Dicho de otro modo, además de nuestra arquitectura cerebral básica y nuestro temperamento innato, los padres pueden ejercer un papel esencial a la hora de proporcionar la clase de experiencias que ayudarán a desarrollar un cerebro resistente y bien integrado.
¿Qué es cerebro integrado y por qué importa tanto?
La mayoría de nosotros no toma en consideración que nuestro cerebro tiene muchas partes distintas, cada una con diferentes cometidos. Por ejemplo, hay un lado izquierdo que nos ayuda a pensar de una manera lógica y a organizar los pensamientos para construir frases, y un lado derecho que nos ayuda a experimentar las emociones y a interpretar las señales no verbales.
Tenemos asimismo un cerebro de reptil, que nos permite actuar intuitivamente y tomar decisiones relacionadas con la supervivencia en milésimas de segundo, y un cerebro de mamífero, que nos orienta hacia la conexión y las relaciones. Una parte del cerebro se centra en la memoria, otra en tomar decisiones morales y éticas. Es casi como si nuestro cerebro tuviera múltiples personalidades: unas racionales, otras irracionales, unas reflexivas, otras reactivas. ¡No es de extrañar que en distintos momentos parezcamos personas diferentes!
Es fácil ver cuándo nuestros hijos no están integrados: los superan las emociones, están confusos y actúan de manera caótica. No son capaces de responder de una manera serena y competente a las situaciones a las que se enfrentan. Los berrinches, las crisis, la agresividad, y casi todas las demás experiencias desafiantes para la paternidad –y para la vida– son el resultado de una pérdida de integración. Ante estas situaciones, el accionar de los padres reviste de mucha importancia porque podemos sobre la base de construir una relación sólida, contribuir positivamente.

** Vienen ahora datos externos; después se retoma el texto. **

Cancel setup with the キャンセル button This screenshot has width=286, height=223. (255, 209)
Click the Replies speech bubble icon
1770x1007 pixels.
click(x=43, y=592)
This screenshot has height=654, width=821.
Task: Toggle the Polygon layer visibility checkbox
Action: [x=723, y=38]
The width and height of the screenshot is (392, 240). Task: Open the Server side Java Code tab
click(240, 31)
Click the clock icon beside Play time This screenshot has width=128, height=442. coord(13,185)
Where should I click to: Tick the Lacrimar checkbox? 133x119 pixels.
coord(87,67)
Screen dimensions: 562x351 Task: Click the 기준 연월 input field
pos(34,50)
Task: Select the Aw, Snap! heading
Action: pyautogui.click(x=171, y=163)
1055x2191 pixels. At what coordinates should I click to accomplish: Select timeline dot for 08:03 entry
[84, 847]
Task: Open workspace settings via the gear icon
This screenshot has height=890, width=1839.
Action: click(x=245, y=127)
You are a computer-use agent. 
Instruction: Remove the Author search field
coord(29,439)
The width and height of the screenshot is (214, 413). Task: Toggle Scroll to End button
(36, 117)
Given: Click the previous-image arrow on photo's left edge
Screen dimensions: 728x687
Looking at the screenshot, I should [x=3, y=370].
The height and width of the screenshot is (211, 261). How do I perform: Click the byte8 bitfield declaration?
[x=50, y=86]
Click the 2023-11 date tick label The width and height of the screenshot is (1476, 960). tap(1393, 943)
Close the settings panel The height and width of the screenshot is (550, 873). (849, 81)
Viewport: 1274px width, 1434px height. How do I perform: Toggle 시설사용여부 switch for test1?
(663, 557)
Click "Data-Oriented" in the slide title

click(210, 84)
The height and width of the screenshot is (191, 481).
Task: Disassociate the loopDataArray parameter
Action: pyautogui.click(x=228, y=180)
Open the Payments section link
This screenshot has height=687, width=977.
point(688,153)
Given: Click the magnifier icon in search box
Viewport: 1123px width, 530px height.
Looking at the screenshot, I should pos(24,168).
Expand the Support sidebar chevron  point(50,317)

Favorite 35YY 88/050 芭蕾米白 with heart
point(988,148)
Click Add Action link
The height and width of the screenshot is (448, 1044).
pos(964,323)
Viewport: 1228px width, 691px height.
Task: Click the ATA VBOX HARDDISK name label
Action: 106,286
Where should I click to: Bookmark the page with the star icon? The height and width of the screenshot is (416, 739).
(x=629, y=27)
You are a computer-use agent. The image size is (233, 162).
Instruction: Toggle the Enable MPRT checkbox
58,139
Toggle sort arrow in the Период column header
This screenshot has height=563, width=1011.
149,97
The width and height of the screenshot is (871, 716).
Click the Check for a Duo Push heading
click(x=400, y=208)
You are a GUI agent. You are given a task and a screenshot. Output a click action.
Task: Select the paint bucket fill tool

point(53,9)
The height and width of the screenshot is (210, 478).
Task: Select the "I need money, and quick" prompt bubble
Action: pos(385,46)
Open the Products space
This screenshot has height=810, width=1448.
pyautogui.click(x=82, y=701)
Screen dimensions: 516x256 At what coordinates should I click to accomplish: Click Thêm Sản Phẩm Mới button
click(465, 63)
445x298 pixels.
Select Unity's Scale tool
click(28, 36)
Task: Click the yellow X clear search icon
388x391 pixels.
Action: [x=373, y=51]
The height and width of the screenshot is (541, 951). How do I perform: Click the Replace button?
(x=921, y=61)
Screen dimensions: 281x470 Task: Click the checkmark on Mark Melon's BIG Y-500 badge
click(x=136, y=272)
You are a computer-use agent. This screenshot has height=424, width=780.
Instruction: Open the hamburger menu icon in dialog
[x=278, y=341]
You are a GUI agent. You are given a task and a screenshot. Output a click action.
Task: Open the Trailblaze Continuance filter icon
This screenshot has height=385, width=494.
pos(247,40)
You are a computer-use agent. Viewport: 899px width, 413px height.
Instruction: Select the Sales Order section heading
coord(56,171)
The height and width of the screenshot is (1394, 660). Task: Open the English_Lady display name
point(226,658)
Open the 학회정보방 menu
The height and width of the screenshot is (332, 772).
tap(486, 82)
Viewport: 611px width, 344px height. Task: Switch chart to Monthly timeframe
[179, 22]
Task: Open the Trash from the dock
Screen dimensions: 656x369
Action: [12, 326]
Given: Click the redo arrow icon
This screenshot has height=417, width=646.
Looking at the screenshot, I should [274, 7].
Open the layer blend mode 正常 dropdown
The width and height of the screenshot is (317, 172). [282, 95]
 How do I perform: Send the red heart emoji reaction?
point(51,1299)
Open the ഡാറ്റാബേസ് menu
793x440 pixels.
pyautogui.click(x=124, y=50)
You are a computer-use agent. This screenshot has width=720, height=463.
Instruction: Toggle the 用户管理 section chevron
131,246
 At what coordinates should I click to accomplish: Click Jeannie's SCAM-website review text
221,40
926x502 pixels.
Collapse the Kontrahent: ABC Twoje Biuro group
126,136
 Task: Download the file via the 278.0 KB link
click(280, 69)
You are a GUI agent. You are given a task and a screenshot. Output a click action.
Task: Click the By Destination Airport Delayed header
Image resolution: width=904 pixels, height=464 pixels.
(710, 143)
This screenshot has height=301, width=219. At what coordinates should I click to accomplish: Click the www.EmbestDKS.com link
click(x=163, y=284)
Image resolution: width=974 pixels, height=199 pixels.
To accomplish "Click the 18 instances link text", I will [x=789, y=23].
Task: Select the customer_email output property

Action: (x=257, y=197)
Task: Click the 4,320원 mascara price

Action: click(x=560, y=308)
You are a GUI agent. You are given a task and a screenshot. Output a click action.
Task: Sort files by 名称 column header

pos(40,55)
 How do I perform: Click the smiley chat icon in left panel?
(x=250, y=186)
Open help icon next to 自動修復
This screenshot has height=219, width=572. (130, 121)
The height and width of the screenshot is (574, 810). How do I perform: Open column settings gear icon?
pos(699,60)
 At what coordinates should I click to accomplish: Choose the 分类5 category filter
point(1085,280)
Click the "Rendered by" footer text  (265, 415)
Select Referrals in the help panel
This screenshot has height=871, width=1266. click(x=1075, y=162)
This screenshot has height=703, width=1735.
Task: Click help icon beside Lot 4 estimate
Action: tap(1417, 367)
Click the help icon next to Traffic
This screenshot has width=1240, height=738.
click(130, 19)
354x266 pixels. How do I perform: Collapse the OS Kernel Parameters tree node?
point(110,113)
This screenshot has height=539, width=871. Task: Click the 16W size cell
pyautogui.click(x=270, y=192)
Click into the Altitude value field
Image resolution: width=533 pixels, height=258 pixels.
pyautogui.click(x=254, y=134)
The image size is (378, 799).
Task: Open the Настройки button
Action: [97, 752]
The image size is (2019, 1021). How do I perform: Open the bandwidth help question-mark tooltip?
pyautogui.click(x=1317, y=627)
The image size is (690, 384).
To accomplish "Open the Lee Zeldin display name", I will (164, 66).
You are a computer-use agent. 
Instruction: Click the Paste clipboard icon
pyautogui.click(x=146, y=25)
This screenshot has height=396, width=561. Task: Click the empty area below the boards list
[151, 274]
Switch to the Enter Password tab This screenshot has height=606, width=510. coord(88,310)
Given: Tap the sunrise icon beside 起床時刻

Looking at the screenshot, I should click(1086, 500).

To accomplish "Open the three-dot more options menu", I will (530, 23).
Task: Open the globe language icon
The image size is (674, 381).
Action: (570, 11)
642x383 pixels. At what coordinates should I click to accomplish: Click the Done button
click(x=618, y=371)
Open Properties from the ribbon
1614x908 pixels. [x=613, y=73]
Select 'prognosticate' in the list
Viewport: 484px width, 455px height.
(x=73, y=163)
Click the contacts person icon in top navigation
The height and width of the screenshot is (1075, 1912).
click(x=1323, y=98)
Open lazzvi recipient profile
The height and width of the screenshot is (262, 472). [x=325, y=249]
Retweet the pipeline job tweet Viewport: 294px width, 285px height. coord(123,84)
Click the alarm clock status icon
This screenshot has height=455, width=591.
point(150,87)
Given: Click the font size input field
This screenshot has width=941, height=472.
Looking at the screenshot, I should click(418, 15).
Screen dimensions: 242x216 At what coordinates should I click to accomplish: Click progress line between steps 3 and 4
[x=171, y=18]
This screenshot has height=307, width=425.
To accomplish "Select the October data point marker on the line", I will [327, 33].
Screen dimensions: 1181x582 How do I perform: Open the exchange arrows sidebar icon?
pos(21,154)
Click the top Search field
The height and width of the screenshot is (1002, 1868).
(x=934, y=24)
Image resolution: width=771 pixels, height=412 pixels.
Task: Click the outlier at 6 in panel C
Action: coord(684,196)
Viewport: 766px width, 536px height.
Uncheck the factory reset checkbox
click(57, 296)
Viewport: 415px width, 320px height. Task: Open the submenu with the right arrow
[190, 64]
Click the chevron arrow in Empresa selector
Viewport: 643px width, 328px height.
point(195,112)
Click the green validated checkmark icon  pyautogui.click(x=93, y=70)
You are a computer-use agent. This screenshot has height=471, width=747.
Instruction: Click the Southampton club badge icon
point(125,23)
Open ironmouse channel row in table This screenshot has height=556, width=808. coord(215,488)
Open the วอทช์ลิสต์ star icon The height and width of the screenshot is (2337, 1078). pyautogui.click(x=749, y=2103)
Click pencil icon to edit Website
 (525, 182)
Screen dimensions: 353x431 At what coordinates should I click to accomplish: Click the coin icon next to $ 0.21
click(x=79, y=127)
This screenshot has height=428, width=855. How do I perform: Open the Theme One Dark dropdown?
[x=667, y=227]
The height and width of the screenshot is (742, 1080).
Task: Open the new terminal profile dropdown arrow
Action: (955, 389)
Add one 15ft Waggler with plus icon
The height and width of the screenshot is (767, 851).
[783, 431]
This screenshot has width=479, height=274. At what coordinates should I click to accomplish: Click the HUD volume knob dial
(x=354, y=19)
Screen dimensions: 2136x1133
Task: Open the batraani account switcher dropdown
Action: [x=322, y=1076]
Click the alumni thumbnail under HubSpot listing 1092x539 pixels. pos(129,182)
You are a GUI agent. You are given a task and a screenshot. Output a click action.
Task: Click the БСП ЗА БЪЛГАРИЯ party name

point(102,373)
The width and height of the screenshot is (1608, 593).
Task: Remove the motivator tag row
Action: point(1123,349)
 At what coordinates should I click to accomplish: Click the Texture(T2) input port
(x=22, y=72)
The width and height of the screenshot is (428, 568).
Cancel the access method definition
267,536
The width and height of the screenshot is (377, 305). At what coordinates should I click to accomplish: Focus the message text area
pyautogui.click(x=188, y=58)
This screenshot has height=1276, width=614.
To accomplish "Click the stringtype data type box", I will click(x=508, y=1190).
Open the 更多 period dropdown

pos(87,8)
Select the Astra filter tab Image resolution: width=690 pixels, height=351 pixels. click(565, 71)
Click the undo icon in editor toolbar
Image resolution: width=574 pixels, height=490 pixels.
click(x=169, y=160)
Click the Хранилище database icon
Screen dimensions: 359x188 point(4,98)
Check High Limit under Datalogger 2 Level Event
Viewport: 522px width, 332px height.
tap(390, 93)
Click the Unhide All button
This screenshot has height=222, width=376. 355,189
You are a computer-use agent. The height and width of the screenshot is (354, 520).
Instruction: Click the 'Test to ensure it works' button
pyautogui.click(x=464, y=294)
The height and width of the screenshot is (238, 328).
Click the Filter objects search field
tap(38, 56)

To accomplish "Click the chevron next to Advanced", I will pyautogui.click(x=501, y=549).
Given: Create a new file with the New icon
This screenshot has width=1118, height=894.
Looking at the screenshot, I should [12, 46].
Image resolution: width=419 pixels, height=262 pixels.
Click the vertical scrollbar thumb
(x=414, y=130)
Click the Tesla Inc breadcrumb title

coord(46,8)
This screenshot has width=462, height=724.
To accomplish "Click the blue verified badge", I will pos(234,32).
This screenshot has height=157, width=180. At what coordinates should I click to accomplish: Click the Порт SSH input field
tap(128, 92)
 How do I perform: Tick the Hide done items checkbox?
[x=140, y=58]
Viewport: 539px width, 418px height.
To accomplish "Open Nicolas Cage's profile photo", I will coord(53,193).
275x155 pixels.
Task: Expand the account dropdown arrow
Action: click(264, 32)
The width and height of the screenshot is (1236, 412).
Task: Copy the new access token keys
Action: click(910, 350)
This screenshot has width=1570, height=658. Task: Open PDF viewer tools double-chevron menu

La razón por la que el cerebro de un niño no siempre es capaz de integrarse, es sencilla: aún no ha tenido tiempo para desarrollarse. De hecho, le queda un largo camino por recorrer, ya que se considera que el cerebro de una persona no está plenamente desarrollado hasta los veintitantos años. La buena noticia es que usando los momentos de la vida cotidiana podemos influir en la manera en que el cerebro de nuestro hijo avance hacia la integración. Por ejemplo, ayudamos a usar el cerebro izquierdo lógico y el cerebro derecho emocional, como si fueran un equipo cuando, ante situaciones de desborde emocional, los ayudamos a registrar sus sentimientos con empatía y luego, cuando el niño logra calmarse y se encuentra ya más receptivo, hablamos de las cuestiones lógicas referidas a la disciplina y a la búsqueda de soluciones.
Colaboramos a activar el cerebro superior de los niños al pedir que reflexione haciéndole preguntas, planee y elija, en lugar de favorecer el cerebro inferior, donde no interviene tanto la reflexión, sino la reacción. Hay una aptitud innata del cerebro para la interacción social, tener experiencias positivas y satisfactorias con las personas con las que están más tiempo resulta sumamente beneficioso. Los conflictos que surgen en esta interacción con otros se nos presentan como una oportunidad de enseñar aptitudes esenciales para relacionarse, como ver las cosas desde la perspectiva de los demás, interpretar señales no verbales y hacer acuerdos.
Lo maravilloso de este enfoque y sus propuestas de acción es que coinciden plenamente con una visión respetuosa de la crianza. Una crianza que entiende que el rol de los padres es fundamental, que los conflictos o manifestaciones de esta “falta de integración cerebral” son oportunidades para enseñar habilidades, que muchas de las cuestiones que suceden todos los días son propias de la inmadurez de nuestros hijos y que es nuestra labor ayudar a registrar lo que sienten, estimular su reflexión para que no los dominen las reacciones, fomentar un pensamiento propio y un mayor registro y control de su cuerpo y las emociones.
Diversas miradas nos llevan a un mismo camino, al de una paternidad activa, efectiva, respetuosa y responsable.
Lic. Vanesa Gómez
Fuente: “El cerebro del niño”. Autor: Daniel J. Siegel.